I’d like to think that I’m just way behind the curve and the rest of the world has already mastered this concept.  But sadly, I think we’re all still learning.  Right now I’m studying for the upcoming retreat, exploring the final session topic: Enjoying Fulfillment: How to enjoy God’s blessing without worshipping them.  Sadly, in our culture we do worship stuff.  We love stuff and use people.  We get married and use our spouse to provide us happiness, then when the spouse no longer fills that use and fails to make us happy, we move onto another spouse who we then use to make us happy again.  We use our friends, family, co-workers.  We engage in relationships and friendships so long as that person contributes to our well-being. As soon as they deplete our emotional resources or do not contribute to our happiness, we move on.  We use people.
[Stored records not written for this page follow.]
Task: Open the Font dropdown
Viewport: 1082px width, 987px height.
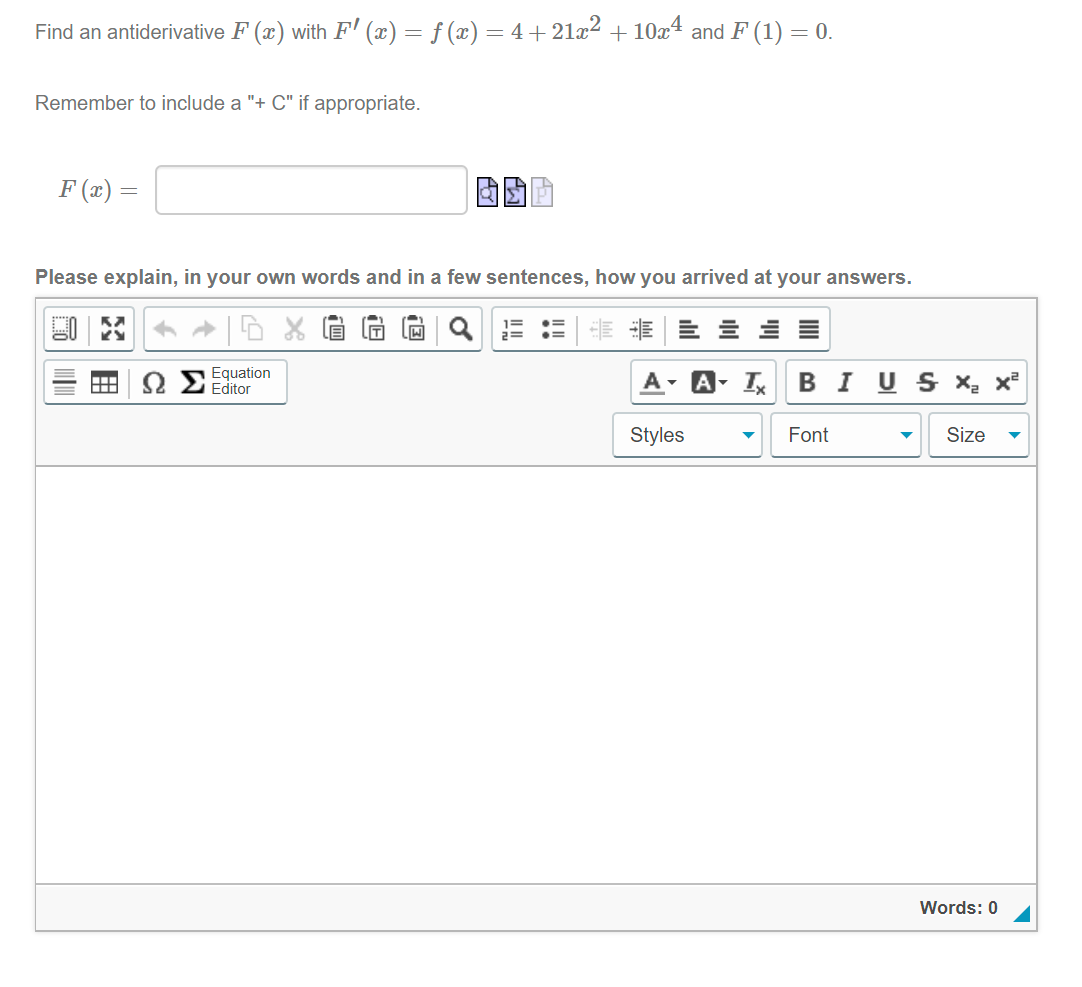Action: (x=846, y=434)

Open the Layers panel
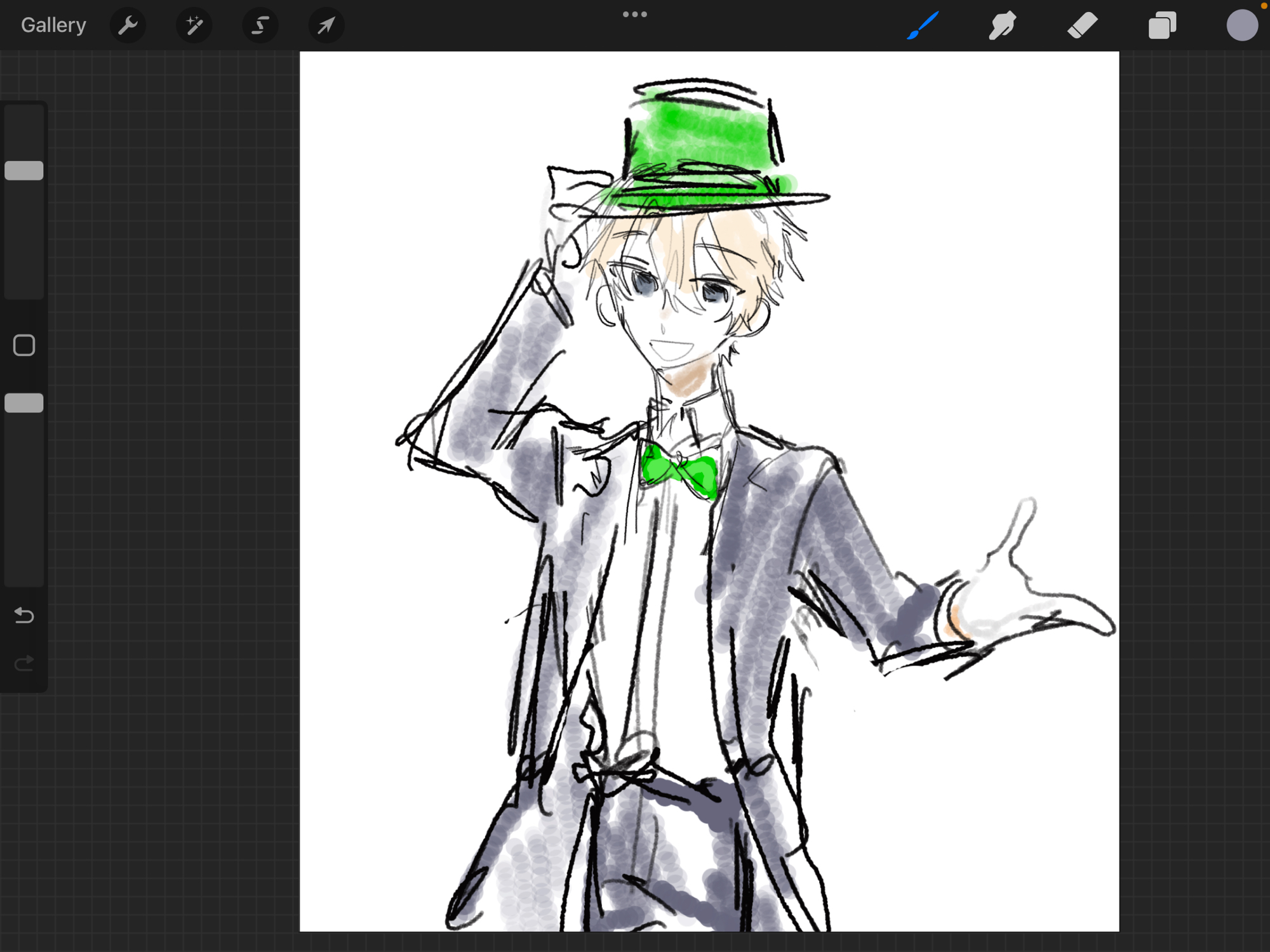tap(1162, 25)
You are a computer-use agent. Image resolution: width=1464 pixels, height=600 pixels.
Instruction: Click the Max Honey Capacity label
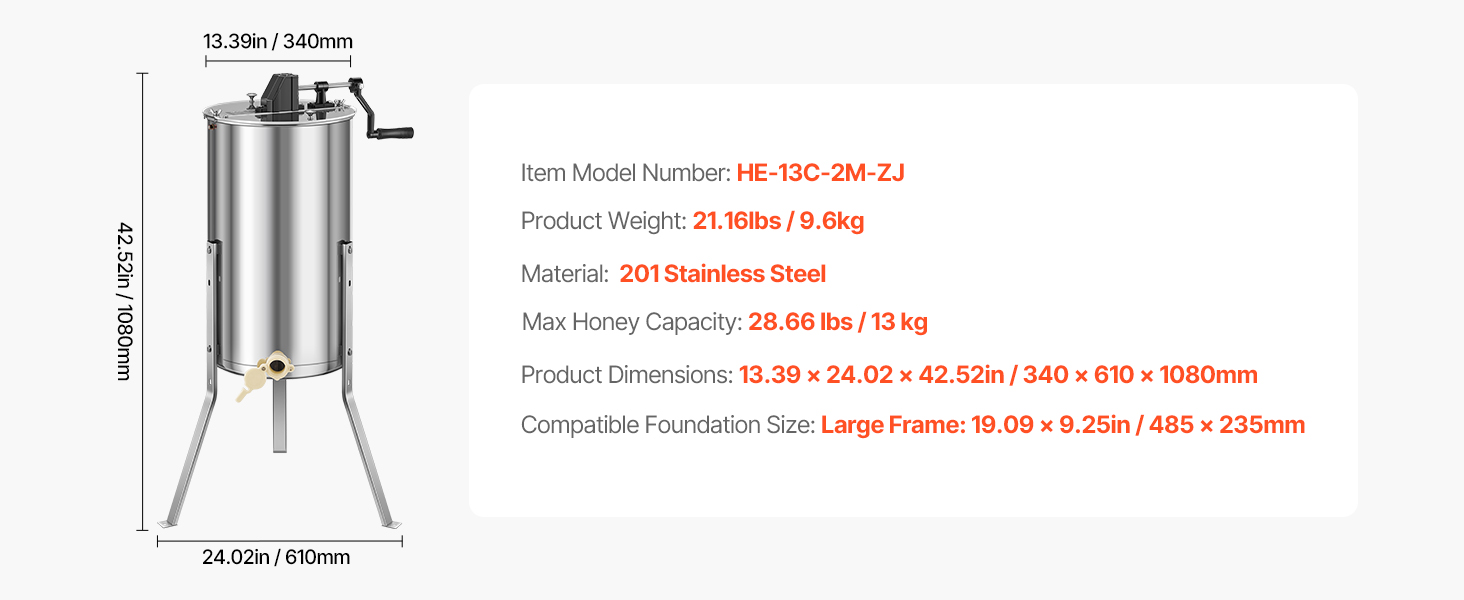632,322
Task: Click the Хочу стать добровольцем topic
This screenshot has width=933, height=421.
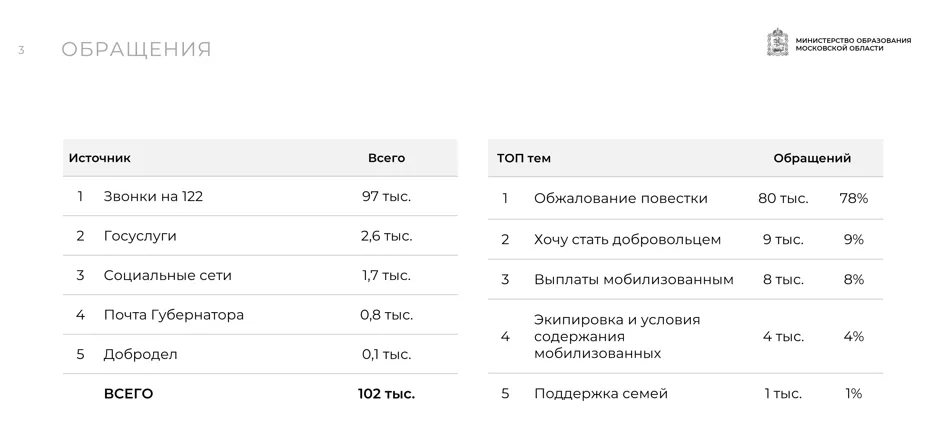Action: 627,240
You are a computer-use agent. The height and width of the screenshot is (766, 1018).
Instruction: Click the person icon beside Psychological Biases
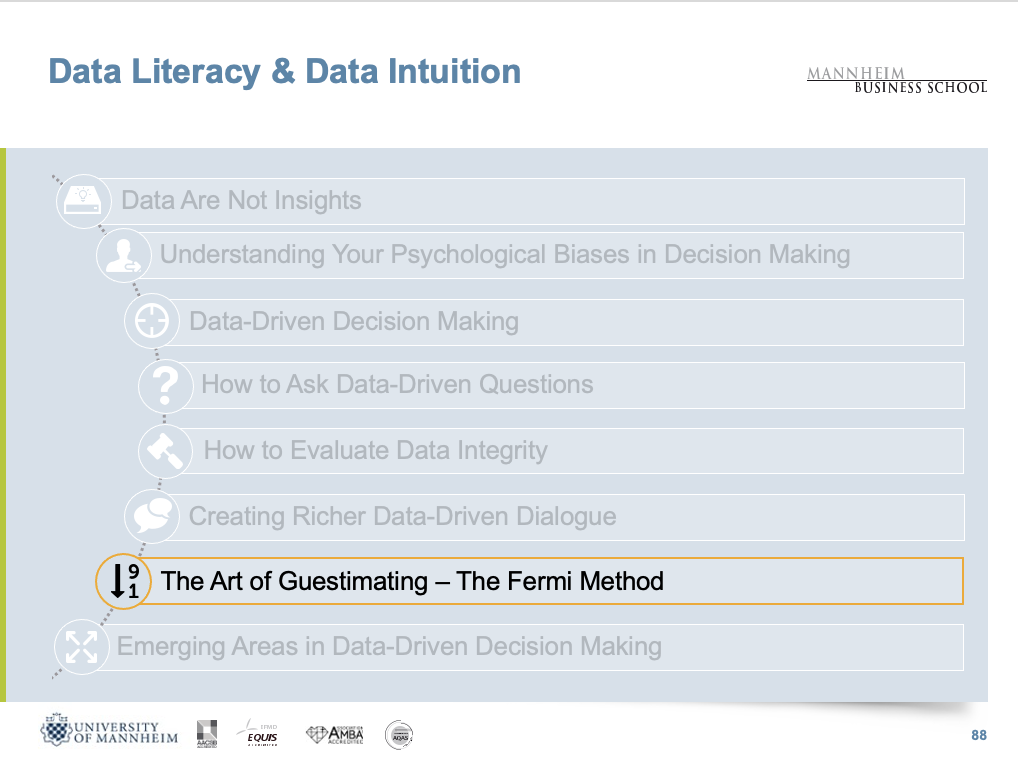pyautogui.click(x=124, y=256)
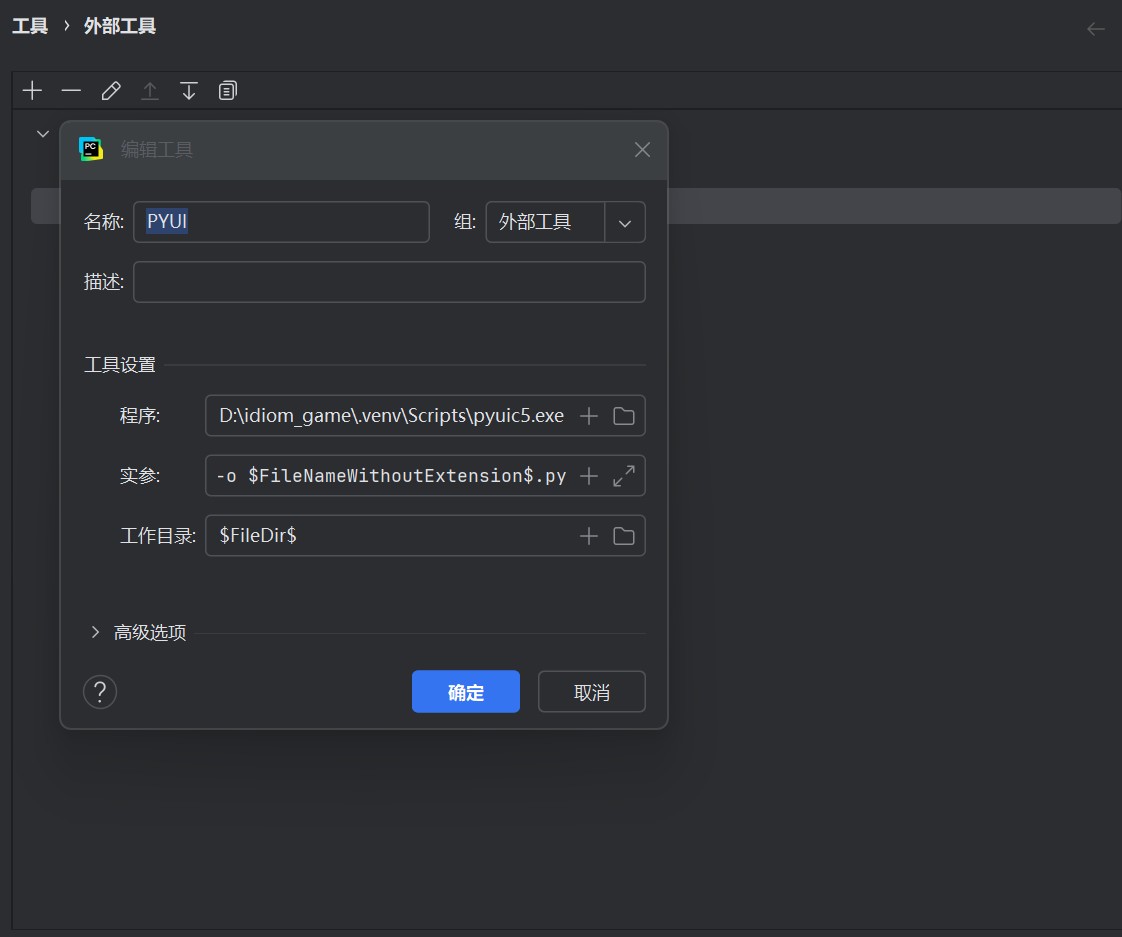Open the 组 group dropdown
Viewport: 1122px width, 937px height.
pyautogui.click(x=625, y=221)
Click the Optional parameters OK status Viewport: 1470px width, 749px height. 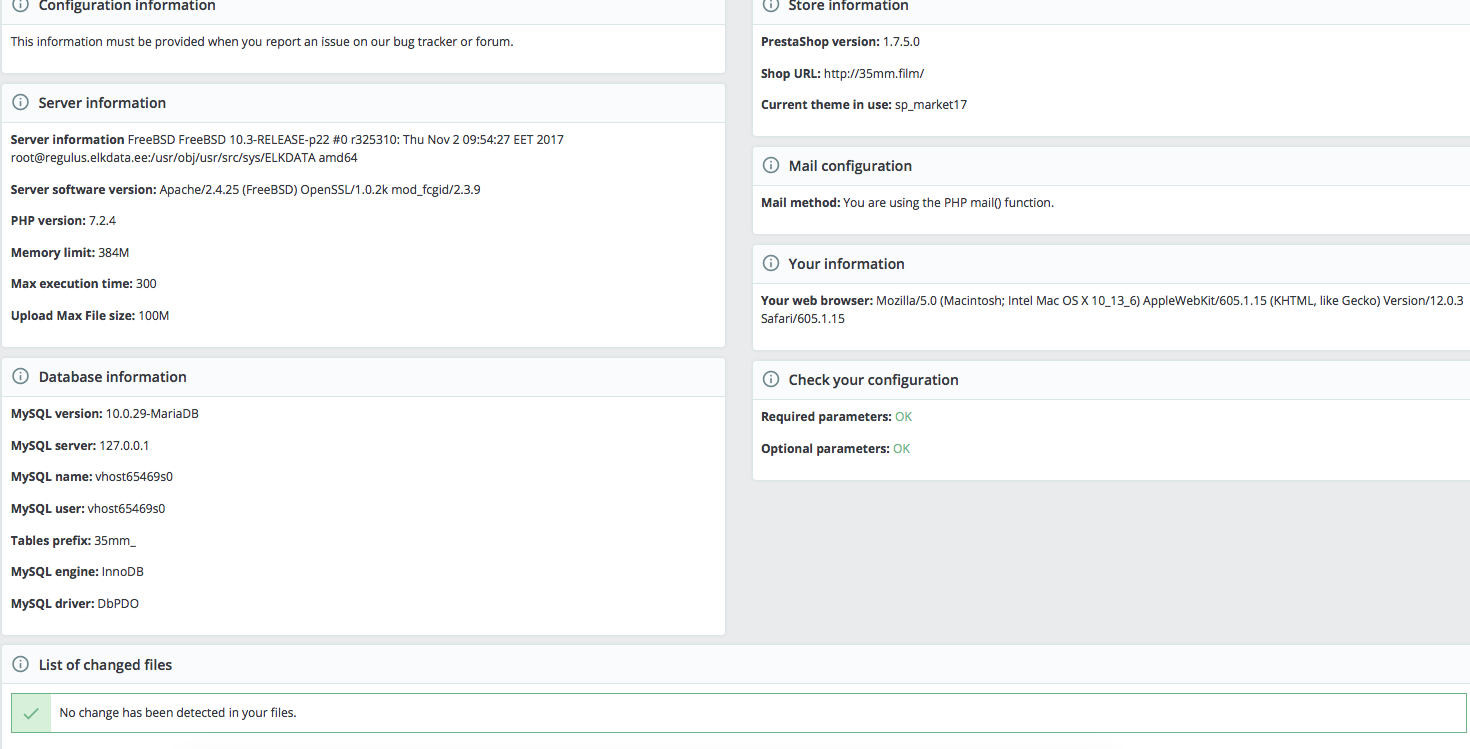902,449
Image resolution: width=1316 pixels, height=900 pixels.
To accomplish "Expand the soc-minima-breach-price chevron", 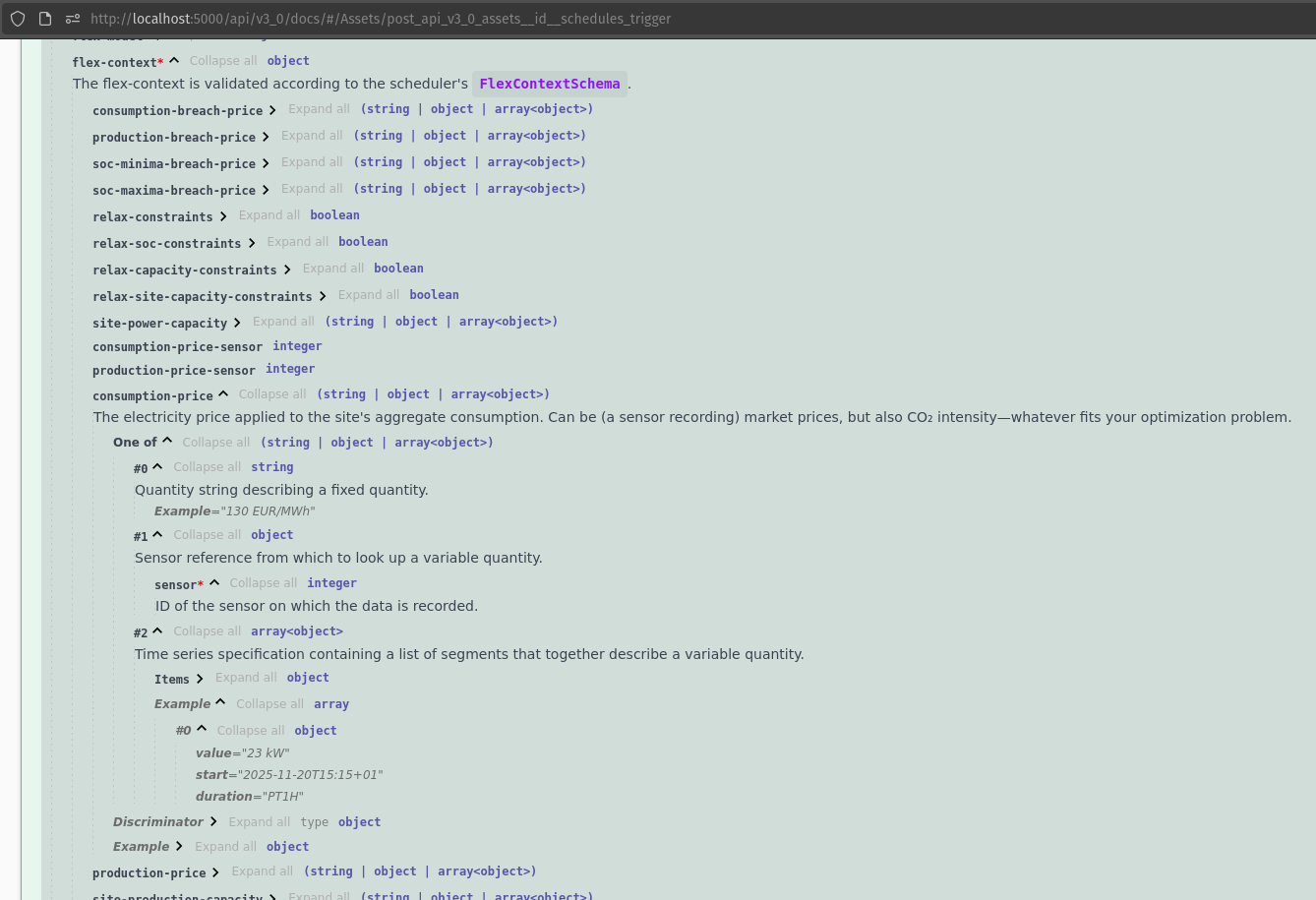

And sadly, we love things.  We are notorious for the delusional belief that more stuff will make us happy.  Now that we’ve moved, we were planning on taking a trip to Ikea to get inexpensive things we need for the house.  Our city’s Ikea has been open for over a year, but we’ve never gone because I didn’t want to create discontentment in my heart about not having a home (like going shopping when you have no money).  So we figured now we’d go and find stuff we need.  But strangely, as I’ve thought this week about taking a trip there, I cannot think of any stuff that we need.  (Well, we need a plastic shower curtain liner, which will run me about $1.50, and we need a little curtain rod for Dutch’s room, which is $3.99.)  Besides that, I can’t for the life of me think of anything that we need.  Blessed state!  The mistake I (and all Americans) usually make is that we love stuff, so we love to go to stores to see what we need, because we love to see all the stuff that we supposedly need.

So, I have not arrived, but I am beginning to see a tiny hair of progress by the grace of God.  The clothing fast (I’m almost at 5 months without buying clothes!), the year of living with mom and dad, the jobless state that has been our life :-), I’m beginning to see how God was slowly extracting poisonous roots of materialism from my heart. I know there are probably still some pretty stubborn ones in there, but I’ll trust God to continue to root those out.

So, where am I going with all this?  I suppose I’m just challenging myself, and you if you wish, to make a conscious effort this week to simply use stuff and enjoy people.  Don’t use the people in your life–love them unconditionally.  Don’t love the stuff you own, use it.  Enjoy the things that you have, but gaze upon the beauty of the Lord and worship Him, the one who made all things.  How can we do this practically?  For me this means being content with the state of our home, without looking for more things that we “need”.  It means pouring my time and effort into being with people, ministering, working on my notes for the retreat, playing with Dutch, talking with Jeff.  It means spending less time thinking about how much weight I’ve gained (6 lbs. since my last prenatal appointment–good grief! Ok, done thinking about it.), or how all of Dutch’s pants are too short and he looks kind of dorky.

Use and enjoy the things that you have.  Love the people in your life (even the difficult ones!), and worship the God who gives us all things freely to enjoy.  Worship Him alone.